Introduction
Invasive PET experiments provide valuable tracer kinetic information, but also contain several sources of error and uncertainty. Potential errors in metabolite measurements are often overlooked but can degrade the accuracy of the final quantification of distribution volume and binding potential. Improper or insufficient quantification of the amount of intact tracer can occur for several reasons, including loss of blood samples and insufficient sample volume. Moreover, HPLC-analysis requires isolation of protein-reduced plasma from the samples. Accidental losses during these work-up procedures may occur and the quantification of HPLC data can be noisy due to insufficient separation of intact tracer from metabolites. Finally, increased uncertainties in the quantification are encountered for the samples drawn at later time points of the study due to low count rates. To manage situations where lost or inaccurate (noisy) metabolite samples occur, we hypothesized that the inclusion of population information via model parameter priors and MAP-Bayesian statistics could be used to stabilize the quantification of metabolite kinetics. To evaluate whether this method is applicable to PET metabolite data, we have undertaken a study simulating loss of data using [18F]FDPN data as an example.
Methods
Thirteen healthy male volunteers (39.1 ± 9.5 years) participating in ongoing clinical research studies with [18F]FDPN were included here. Details of the data acquisition are similar to those reported elsewhere (Spilker et al., Neuroimage 2004). Samples for metabolite quantification were taken at 5, 15, 30, 60 and 90 minutes p.i. To simulate loss of metabolite samples, single or multiple points were eliminated from the sequence and either a bi- or mono- exponential function was fit to the data under three conditions: 1) using only available data; 2) using available data and parameter priors with MAP-Bayesian statistics; 3) using an average curve from the population. To generate the parameter priors, the bi-exponential model (A*exp(-at) + B*exp(-bt)) was fit to each individual's full dataset and subsequently each parameter's mean and standard deviation (SD) were calculated. Prior information (mean and SD) was imposed on only the two exponents of the function; not on the coefficients in front of the exponentials.
Results
The results indicated that the inclusion of prior information via Bayesian statistics performed best when there was a severe loss of data. In these situations, the loss of data required a model order reduction from a bi-exponential function to a mono-exponential function under condition 1, while condition 2 was able to maintain the bi-exponential form and better approximated the true data.
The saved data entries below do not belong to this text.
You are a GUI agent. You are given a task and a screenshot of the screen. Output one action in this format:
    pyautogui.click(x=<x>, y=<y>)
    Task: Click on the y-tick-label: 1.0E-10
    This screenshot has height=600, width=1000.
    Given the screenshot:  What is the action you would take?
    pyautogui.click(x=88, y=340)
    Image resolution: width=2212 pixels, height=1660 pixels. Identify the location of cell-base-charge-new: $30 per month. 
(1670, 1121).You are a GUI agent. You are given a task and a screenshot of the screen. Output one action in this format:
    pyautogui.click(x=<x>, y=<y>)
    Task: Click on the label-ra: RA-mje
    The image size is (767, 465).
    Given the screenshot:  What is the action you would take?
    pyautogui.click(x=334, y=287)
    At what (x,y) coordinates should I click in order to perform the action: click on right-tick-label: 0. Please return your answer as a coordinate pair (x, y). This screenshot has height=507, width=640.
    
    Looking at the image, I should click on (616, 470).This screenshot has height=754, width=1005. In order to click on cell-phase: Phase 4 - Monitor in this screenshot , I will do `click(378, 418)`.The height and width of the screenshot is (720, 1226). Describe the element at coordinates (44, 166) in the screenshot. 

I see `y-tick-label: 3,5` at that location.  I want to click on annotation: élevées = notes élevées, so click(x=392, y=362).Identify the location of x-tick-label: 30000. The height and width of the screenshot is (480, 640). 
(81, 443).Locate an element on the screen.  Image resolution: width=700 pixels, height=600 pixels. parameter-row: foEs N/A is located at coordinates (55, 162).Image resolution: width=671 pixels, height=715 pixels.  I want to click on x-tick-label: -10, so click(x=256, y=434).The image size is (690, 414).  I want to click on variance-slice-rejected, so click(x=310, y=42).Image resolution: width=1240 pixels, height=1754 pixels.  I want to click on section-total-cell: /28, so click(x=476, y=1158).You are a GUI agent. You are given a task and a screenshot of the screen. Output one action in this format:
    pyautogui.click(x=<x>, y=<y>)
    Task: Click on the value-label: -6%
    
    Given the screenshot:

When only a single data point was lost, conditions 1 and 2 performed similarly; while in all cases condition 2 resulted in a better approximation of the true metabolite kinetics compared to condition 3.
Conclusion
Parameter priors and Bayesian statistics can be useful in modeling noisy and sparse datasets. This method may help stabilize analysis procedures in these situations, thereby increasing our confidence in the final outcome parameters such as distribution volume and binding potential in ligand PET experiments.